To generate documentation:
cd docs
make html
The docs will be under docs/_build/html
- Create a Python 3.6 Anaconda environment (or your favorite other means of creating a virtual environment):
conda create --name pegasus-wrapper python=3.6
followed byconda activate pegasus-wrapper
. pip install -r requirements.txt
A workflow is an organized logical path taking input data and running predefined processes over the data to produce a structured output. Pegasus is an ISI developed workflow management system which is used to manage the submission and execution of these workflows. Pegasus functions on a directed graph structure (a DAX) to manage the job dependency, file transfer between computational resources, and execution environments. This library simplifies the process of writing a profile which can be converted into a DAX for submission to the Pegasus controller.
Using WorkflowBuilder from workflow.py
develop a function to generate a Workflow.dax
.
See example_workflow for an extremely simple workflow which we will use to demonstrate the process.
To see the example workflow add a root.params
file to the parameters directory with the following:
example_root_dir: "path/to/output/dir/"
conda_environment: "pegasus-wrapper"
conda_base_path: "path/to/conda"
run python -m pegasus_wrapper.scripts.example_workflow_builder parameters/root.params
from this project's root folder.
The log output will provide you the output location of the Text.dax
Assuming you are logged into a submit node with an active Pegasus install:
cd "path/to/output/dir"
./submit.sh
The example workflow submits ONLY to scavenge
. In an actual workflow we would recommend parameterizing it.

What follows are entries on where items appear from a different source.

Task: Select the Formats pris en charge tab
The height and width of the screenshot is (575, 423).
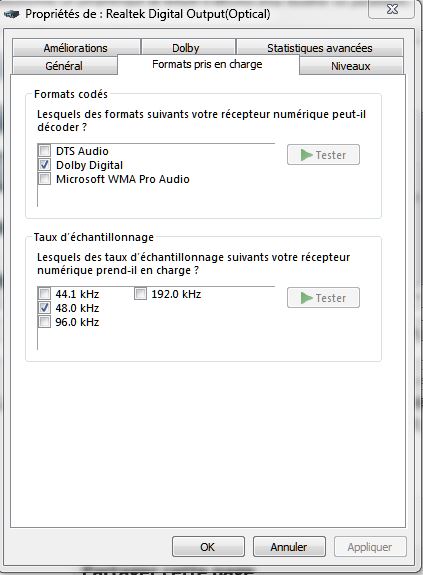Action: click(x=208, y=65)
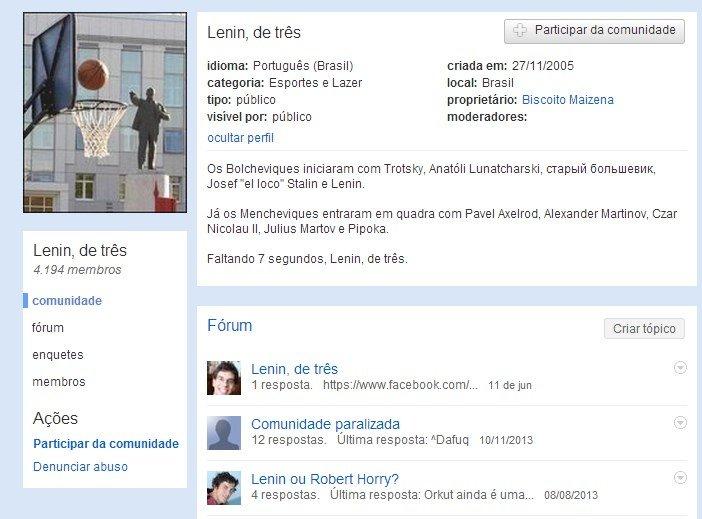The height and width of the screenshot is (519, 702).
Task: Open the fórum section in sidebar
Action: tap(48, 327)
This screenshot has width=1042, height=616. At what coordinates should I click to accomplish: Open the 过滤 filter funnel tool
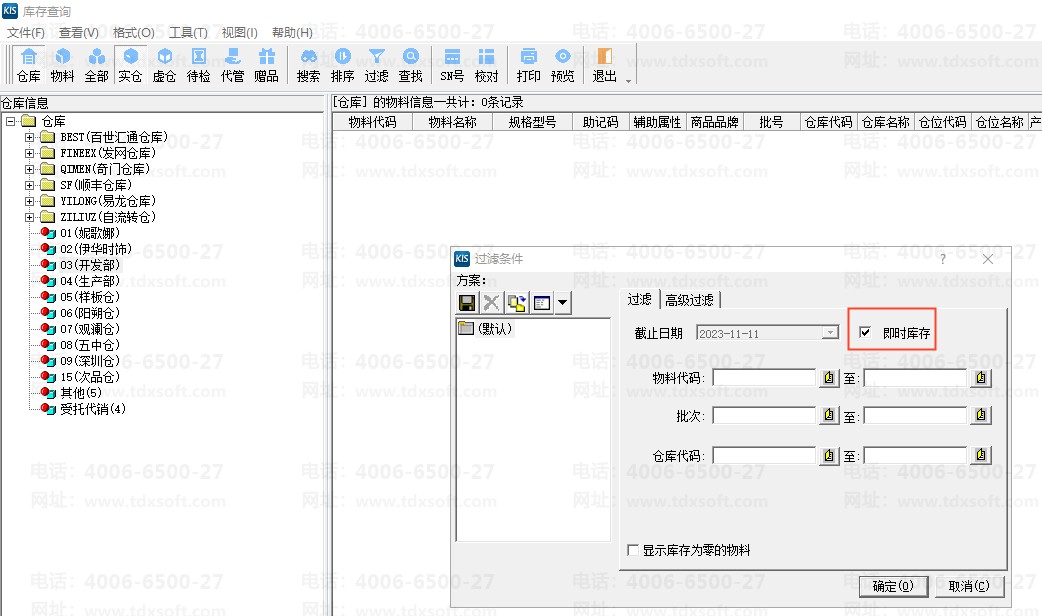[x=376, y=64]
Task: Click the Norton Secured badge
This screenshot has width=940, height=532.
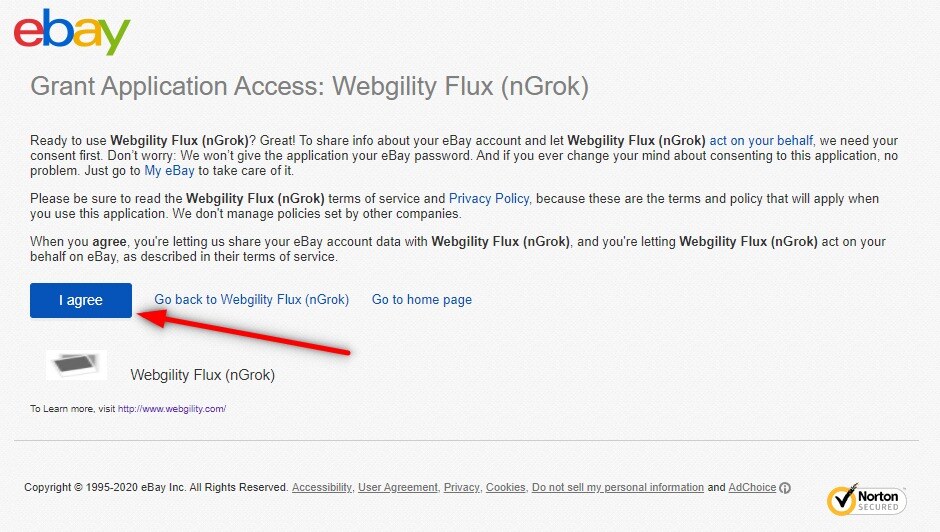Action: click(x=866, y=500)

Our current system places ckpt
files to indicate that a job has finished in the event the DAX needs to be generated again to fix a bug after an issue was found. This system is non-comprehensive as it currently requires manual control. When submitting a new job using previous handles use a new relative dir in the plan and run.
A Nuke Checkpoints script is provided for ease of removing checkpoint files. To use, pass a directory location as the launch parameter and the script will remove checkpoint files from the directory and all sub-directories.
It is recommended to use a shared directory on the NAS, e.g. /nas/gaia
to host a workflow under as compared to a users /nas/user/xyz
home directory due to space limitations on the NAS.
Currently, all workflows will run in the sharedfs
data staging configuration.
You can use the exclude_list parameter as a workflow parameter (or resource parameter) to exclude some nodes. This is useful if some nodes are not properly configured or donot have the features you expect but otherwise are ready to be used.
Use run_on_single_node parameter when you initialize a workflow (or a Slurm resource) to specify a single node to run your pipeline (or a single step of your pipeline) on a single node.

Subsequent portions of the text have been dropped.